__FRAGMENTO PROPUESTO__
++++

Estamos, pues, en el contrapunto exacto. En el tormento verdadero del amor, que es el amor unidireccional, el que no recibe respuesta satisfactoria de la persona amada. Solo cortesías y evasivas al teléfono. Un amor que no entra en “feedback”, como dicen ahora los ponentes en los cursillos. El amor que en el culo rebota y en tu cara explota, que también decíamos en el barrio.

La buena boda no es una boda real, sino la que Sabine, enamorada de Edmond tras solo un par de conversaciones, ya planea con todo lujo de detalles. Y no solo la boda, sino la vida marital, con ella convertida en un ama de casa tradicional, a contracorriente de los tiempos. Sus amigas se escandalizan, y la tachan de neoconservadora, de contraria el feminismo. Pero Sabine, en un argumento sorprendente, quizá más feminista que ninguna, les razona que lo mismo da ser esclava de un marido que de un empresario que la explote. Que la esclavitud es el destino último e insoslayable hasta que no llegue la revolución proletaria. O sea, que no habrá feminismo sin socialismo, y viceversa.

++++

Datos almacenados:

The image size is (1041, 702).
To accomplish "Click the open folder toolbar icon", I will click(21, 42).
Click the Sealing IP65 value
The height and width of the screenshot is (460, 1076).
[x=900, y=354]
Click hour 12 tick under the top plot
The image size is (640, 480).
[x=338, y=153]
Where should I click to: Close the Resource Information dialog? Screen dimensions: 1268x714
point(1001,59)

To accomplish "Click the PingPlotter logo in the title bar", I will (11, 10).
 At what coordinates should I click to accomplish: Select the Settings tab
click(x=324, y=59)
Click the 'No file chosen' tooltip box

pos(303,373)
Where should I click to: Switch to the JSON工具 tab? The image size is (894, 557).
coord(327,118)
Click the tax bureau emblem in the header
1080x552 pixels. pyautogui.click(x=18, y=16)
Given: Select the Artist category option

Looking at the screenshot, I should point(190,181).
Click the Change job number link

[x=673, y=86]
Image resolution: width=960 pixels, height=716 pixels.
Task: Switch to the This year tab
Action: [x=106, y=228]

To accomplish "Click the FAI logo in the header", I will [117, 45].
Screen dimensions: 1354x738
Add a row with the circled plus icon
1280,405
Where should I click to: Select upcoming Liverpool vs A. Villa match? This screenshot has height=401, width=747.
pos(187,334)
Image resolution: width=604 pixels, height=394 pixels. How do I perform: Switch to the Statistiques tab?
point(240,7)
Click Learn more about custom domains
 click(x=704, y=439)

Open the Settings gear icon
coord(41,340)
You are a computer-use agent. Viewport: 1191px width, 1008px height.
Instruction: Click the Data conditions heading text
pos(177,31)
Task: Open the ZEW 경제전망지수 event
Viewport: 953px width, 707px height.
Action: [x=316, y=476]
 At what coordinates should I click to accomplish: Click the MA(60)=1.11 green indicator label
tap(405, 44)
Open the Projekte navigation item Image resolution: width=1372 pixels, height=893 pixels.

++++

¿Puedes proseguir el texto sobre Sabine y la buena boda que planea desde el punto en que se detiene? Los registros no intervienen en este ejercicio.

Sabine es una mujer extraña, ensimismada, ciega a las señales evidentes. Tiene, además, una amiga medio boba que la anima a perseverar cuando es obvio que el tal Edmond no está por la labor. Se dan todos los ingredientes necesarios para una tragedia morrocotuda si no fuera porque Sabine tiene una capacidad envidiable para engañarse a sí misma. Un ego más alto que la torre Eiffel, y más extenso que los viñedos de Burdeos. Capaz de construir todo tipo de castillos en el aire: los negativos y los positivos. Una desnortada de manual. Un caso clínico.